Twisted Isn't Specific

I was googling for some stuff related to Twisted and greenlet and I came across this post from last year by Jean-Paul Calderone: Twisted Isn't Specific. That subject is a reference to a quote in the Twisted.Quotes file:

<sayke> Acapnotic: don't make it twisted-specific
<dash> sayke: pffft
<dash> sayke: twisted isn't specific

The post is kind of relevant to some poking around I've been doing with integrating greenlet and Twisted again, but that's not really why I wanted to point it out on my blog. I just had a really good time reading it again. I think it's really well-written, and is fairly quotable. Just to warn you: this is one of those "quote posts" that contain more quotations than commentary, often perpetrated by ineffectual bloggers with nothing original to say. I'm sorry.

The email that Jean-Paul is responding to is by Andrew Dalke, and is about how he wants to magically replace the built-in Python socket module with something that switches to an event loop and allows other application code to run at the same time. This isn't terribly reliable, of course, and Jean-Paul gives a nice explanation of the dangers of implicit context switching (which applies to pre-emptive threading just as well as the controlled but still implicit switching of stackless or greenlet).
Consider this extremely trivial example:
  x = 0
def foo(conn):
global x
a = x + 1
b = ord(conn.recv(1))
x = a + b
return x
Clearly, foo is not threadsafe. Global mutable state is a terrible, terrible thing. The point to note is that by introducing a context switch at the conn.recv(1) call, the same effect is achieved as by any other context switch: it becomes possible for foo to return an inconsistent result or otherwise corrupt its own state if another piece of code violates its assumptions and changes x while it is waiting for the recv call to complete.
Asyncore was also brought up. It's often compared to Twisted, since in the past it was the only prevalent event system for Python. Twisted has pretty much obsoleted it by now, or so I like to think:
2) asyncore is smaller and easier to understand than Twisted, [-- Dalke]

While I hear this a lot, applications written with Twisted _are_ shorter and contain less irrelevant noise in the form of boilerplate than the equivalent asyncore programs. This may not mean that Twisted programs are easier to understand, but it is at least an objectively measurable metric.

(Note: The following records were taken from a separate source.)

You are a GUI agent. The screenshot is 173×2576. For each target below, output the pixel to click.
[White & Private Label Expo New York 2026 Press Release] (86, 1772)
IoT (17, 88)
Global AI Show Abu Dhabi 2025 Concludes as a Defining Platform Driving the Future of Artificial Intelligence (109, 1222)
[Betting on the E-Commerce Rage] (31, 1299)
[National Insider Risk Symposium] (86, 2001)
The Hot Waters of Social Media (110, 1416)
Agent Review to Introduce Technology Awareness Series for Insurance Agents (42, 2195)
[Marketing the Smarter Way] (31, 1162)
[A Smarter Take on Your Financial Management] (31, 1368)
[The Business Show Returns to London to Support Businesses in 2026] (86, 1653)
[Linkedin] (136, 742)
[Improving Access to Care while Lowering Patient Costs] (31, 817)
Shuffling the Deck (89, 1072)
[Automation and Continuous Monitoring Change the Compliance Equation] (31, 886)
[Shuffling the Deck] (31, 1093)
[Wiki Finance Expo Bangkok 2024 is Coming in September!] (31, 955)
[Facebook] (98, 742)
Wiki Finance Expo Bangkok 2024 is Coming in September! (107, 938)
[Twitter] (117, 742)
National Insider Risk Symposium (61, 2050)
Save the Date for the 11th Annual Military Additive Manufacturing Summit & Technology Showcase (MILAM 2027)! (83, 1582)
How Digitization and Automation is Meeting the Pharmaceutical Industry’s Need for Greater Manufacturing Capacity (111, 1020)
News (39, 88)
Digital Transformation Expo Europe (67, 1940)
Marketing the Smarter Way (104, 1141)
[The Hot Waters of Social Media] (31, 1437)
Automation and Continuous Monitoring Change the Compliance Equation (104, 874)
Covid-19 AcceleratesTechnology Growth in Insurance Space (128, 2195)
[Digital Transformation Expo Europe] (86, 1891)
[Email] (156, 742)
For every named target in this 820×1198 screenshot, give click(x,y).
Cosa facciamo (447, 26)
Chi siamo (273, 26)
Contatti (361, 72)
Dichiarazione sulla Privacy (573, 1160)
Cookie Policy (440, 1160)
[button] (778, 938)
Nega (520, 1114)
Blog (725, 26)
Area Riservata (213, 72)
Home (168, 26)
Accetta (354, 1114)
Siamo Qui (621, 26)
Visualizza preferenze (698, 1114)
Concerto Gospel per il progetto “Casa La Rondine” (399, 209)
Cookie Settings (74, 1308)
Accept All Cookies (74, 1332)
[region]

Andrew goes on to talk about how great it would be if we could just use the existing built-in Python libraries for NNTP and POP3. That was pretty amusing, because those were some of the first protocol implementations (client and server) that Jean-Paul did for Twisted. And you know what? He had a reason for doing them with Twisted, instead of using the standard library versions:
Yet by using the Stackless socket monkeypatch, this same code works in an async framework. And the underlying libraries have a much larger developer base than Twisted. Want NNTP? "import nntplib" Want POP3? "import poplib" Plenty of documentation about them too. [-- Dalke]

This is going to come out pretty harshly, for which I can only apologize in advance, but it bears mention. The quality of protocol implementations in the standard library is bad. As in "not good". Twisted's NNTP support is better (even if I do say so myself - despite only having been working on by myself, when I knew almost nothing about Twisted, and having essentially never been touched since). Twisted's POP3 support is fantastically awesome. Next to imaplib, twisted.mail.imap4 is a sparkling diamond. And each of these implements the server end of the protocol as well: you won't find that in the standard library for almost any protocol.

He went on to compare the Twisted POP3 client documentation to the Python poplib. Neither were very good.

Jean-Paul even had a nice bit of wisdom about our culture as programmers in general:
I feel that using the phrase "just a" in the previously quoted text is an understatement. [-- Dalke]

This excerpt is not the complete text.